(Passage to read)
Member of the U.S. House of Representatives from Virginia's 12th district
- In office March 4, 1843 – March 3, 1847
- Preceded by: Thomas W. Gilmer
- Succeeded by: William B. Preston

Member of the Virginia House of Delegates from Monroe County
- In office December 7, 1857 – December 2, 1861
- Preceded by: Alexander D. Haynes
- Succeeded by: John M. Rowan
- In office December 2, 1839 – December 6, 1841
- Preceded by: James A. Dunlap
- Succeeded by: Allen T. Caperton
- In office December 7, 1835 – January 7, 1839
- Preceded by: Henry Alexander
- Succeeded by: James A. Dunlap

Personal details
- Born: March 9, 1805 Union, Virginia, U.S. (now West Virginia)
- Died: June 7, 1876 (aged 71) Hinton, West Virginia, U.S.
- Party: Democratic
- Spouse: Mary Rankin Beirne

= Augustus A. Chapman =

American politician (1805–1876)

Augustus Alexandria Chapman (March 9, 1805 – June 7, 1876) was a 19th-century politician and lawyer from Virginia. Chapman served several terms in the Virginia House of Delegates, as well as one term in the United States House of Representatives. He was also elected to the Virginia Constitutional Convention of 1850.

==Early life==
Born in Union, Virginia (now West Virginia), Chapman studied law as a young adult, graduating with a Bachelor of Laws from the University of Virginia in 1827.

==Career==
He was admitted to the bar in 1825 and commenced practice in Union, Virginia.

About 1829, Chapman settled in Monroe County, Virginia. He was a member of the Virginia House of Delegates from 1835 to 1841.

Chapman was later elected a Democrat to the United States House of Representatives, serving two terms from 1843 to 1847.

(Exercise requirements)
[A] In the Augustus A. Chapman article, whom did Chapman marry?
[B] List everyone the Augustus A. Chapman article names as having preceded Chapman in an office.

(Data block)
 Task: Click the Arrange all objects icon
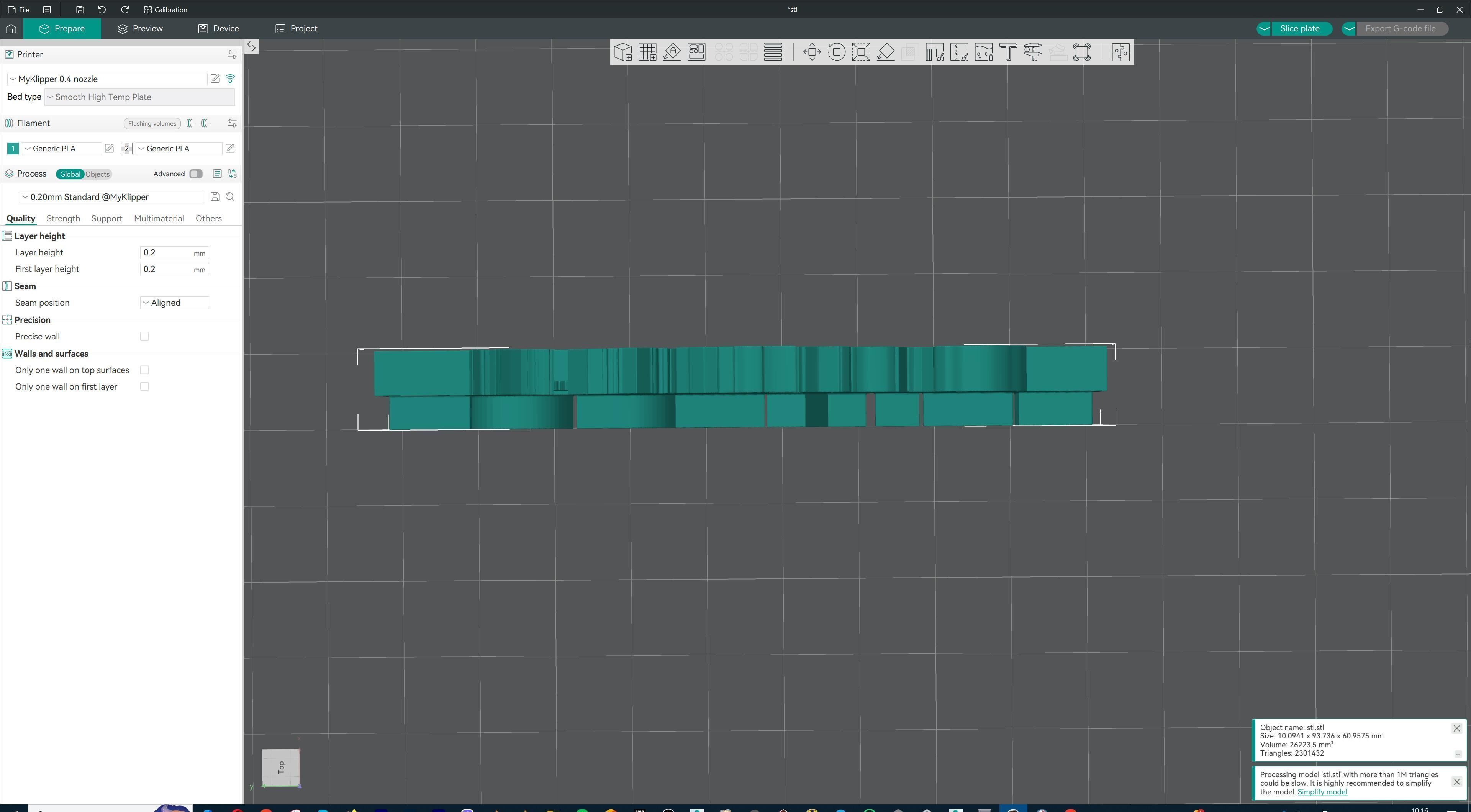point(697,52)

(Per-task answers)
[A] Mary Rankin Beirne

[B] Thomas W. Gilmer, Alexander D. Haynes, James A. Dunlap, Henry Alexander